The state of the global shadow banking system – Are there ways to regulate such activities?

According to a Bloomberg News report dated January 27, 2014, published estimates indicated that the size of the global shadow banking system amounted to approximately USD 70.0 trillion, and the US-based Financial Stability Board has come out to say that it poses “systemic risks” to the global financial system. The main drivers of the growth in shadow banking system come from two leading Asian nations, including China, and India, with China topping the most in size as measured in dollar terms, which according to some estimates, amounted to approximately USD 6.0 trillion.

The global shadow banking system is sometimes being misunderstood as financial transactions that are conducted solely through underground means, and is being used entirely to fund illegal activities such as drug trafficking, money laundering, illegal loan sharks, among others. However, other legitimate forms of financial activities including derivatives trading, foreign currency trading, swaps which are conducted mostly over-the-counter are also being included as part of the entire global shadow banking system. However, a global regulatory system that is consistent and applicable in most countries remains a far-fetched, distant hope that can be accomplished anytime soon due to the circumstances that is unique to individual countries, and international regulations might be perceived as interference into their respective sovereignty boundaries.
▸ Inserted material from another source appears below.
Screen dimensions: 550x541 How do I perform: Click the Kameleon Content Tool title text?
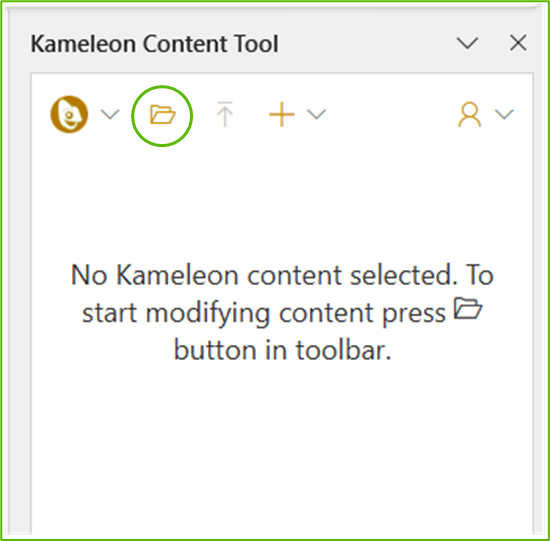coord(155,44)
A chart illustrating the growth in global shadow banking assets is as follows:

Picture of a chart from Bloomberg showing the growth in Shadow Banking System - Feb 14 2014

Source: Bloomberg.com. Financial Stability Board

The growth trajectory as illustrated in the graph does point to somewhat of a global concern that if the shadow banking system is not being monitored closely, it could turn out to be a so-called ‘déjà vu’ like phenomenon equivalent to the sub-prime debacles that nearly brought down the entire global financial system back in the fall of 2008. However, as mentioned in the preceding paragraph, there hasn’t been any introduction of a consistent set of rules and regulations that can be applied across in all countries.
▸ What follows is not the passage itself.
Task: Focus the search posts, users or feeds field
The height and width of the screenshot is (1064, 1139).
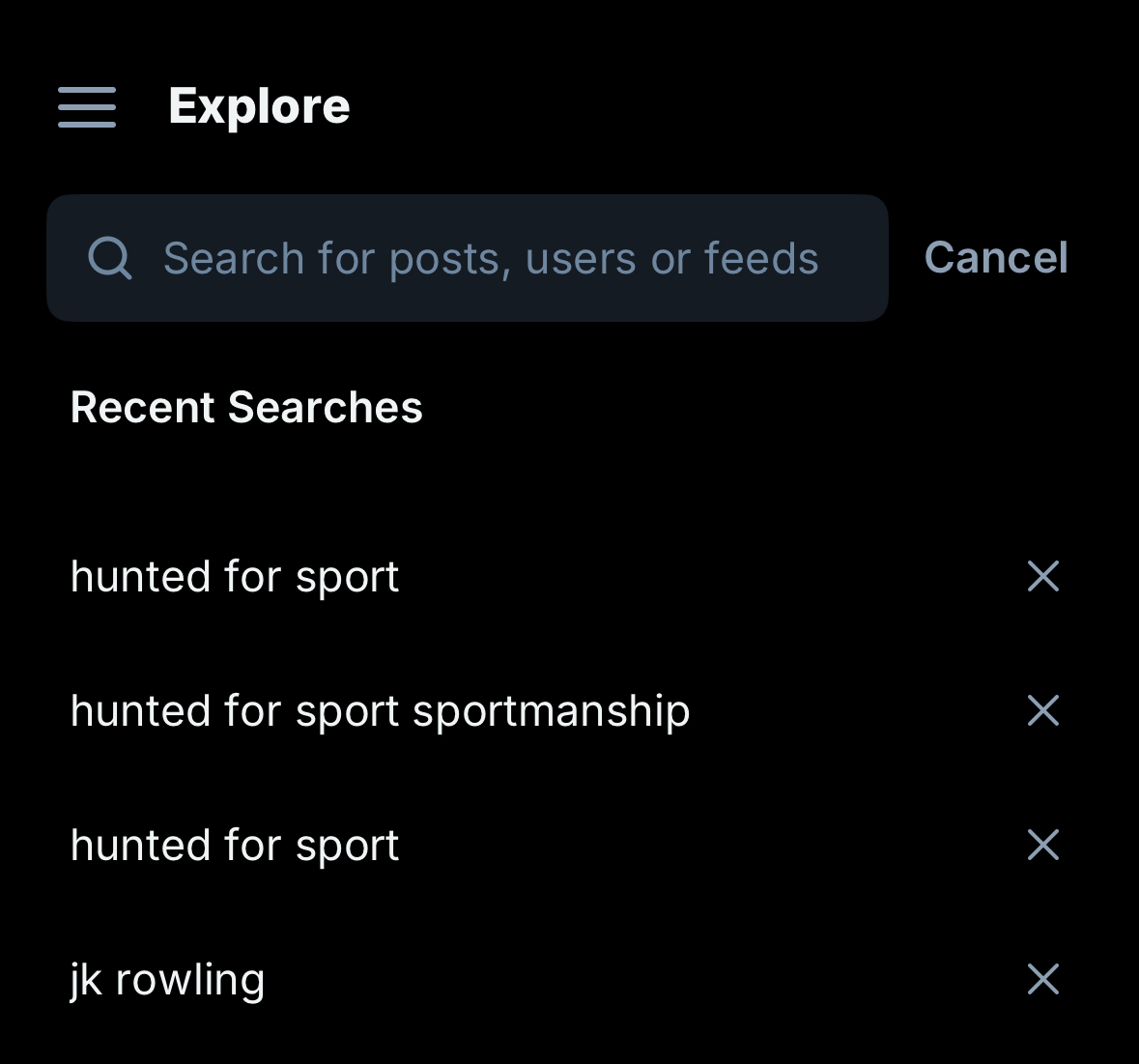Action: (x=491, y=258)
China continues to take the lead in terms of size and volume of transactions being conducted through the shadow banking system with the introduction of several wealth management products being marketed through many state-owned banking trusts and non-financial services firms. The Chinese regulators have so far not been able to keep up with the rapid expansion in shadow banking system, and was nearly been dragged into the spotlight during last month’s bailout of China Credit Trust, which was supposed to be one of the off-balance sheet vehicles operated by state-owned Industrial and Commercial Banking Corporation (ICBC), and was thrown into the spotlight as it was facing severe funding shortages leading up to its mandatory payment date for trust holders at the end of January. The ICBC decided to change its previous stance, and managed to compromise by allowing investors of the China Credit Trust wealth management product to redeem their full principal without any loss of capital.

China has tried to regulate the shadow banking system, including the June 2013 cash crunch episode, which led to Chinese money markets soaring to as much as 14.0 percent overnight, before restoring a much tempered rate of 4.0 percent to 5.0 percent now. Two more episodes of cash crunches followed in September, and close to the end of November, but rates did not go past the historic highs, largely due to heavy government crackdown, hefty fines being posed, which deter many would-be investors, and businesses from taking on massive leverage positions.
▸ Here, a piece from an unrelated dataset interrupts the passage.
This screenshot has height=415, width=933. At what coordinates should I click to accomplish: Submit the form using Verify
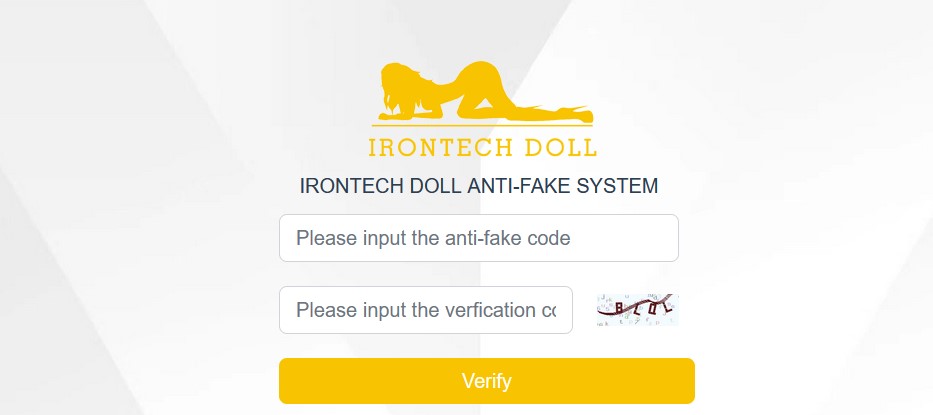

The topic of shadow banking system remains as one of the most actively discussed subjects by market followers. Unless there are solutions that are fair, consistent, and are applicable to global conditions, with regular revisions/updates in between, the issues concerning the potential harm caused, costs and benefits remains unresolved, it continues to be labelled as the so-called ‘Wild, Wild West’.

About Hock Meng Tay - Chief Editor, Asia-Pacific Region

Hock Meng Tay, CAIA has written 181 post in this blog.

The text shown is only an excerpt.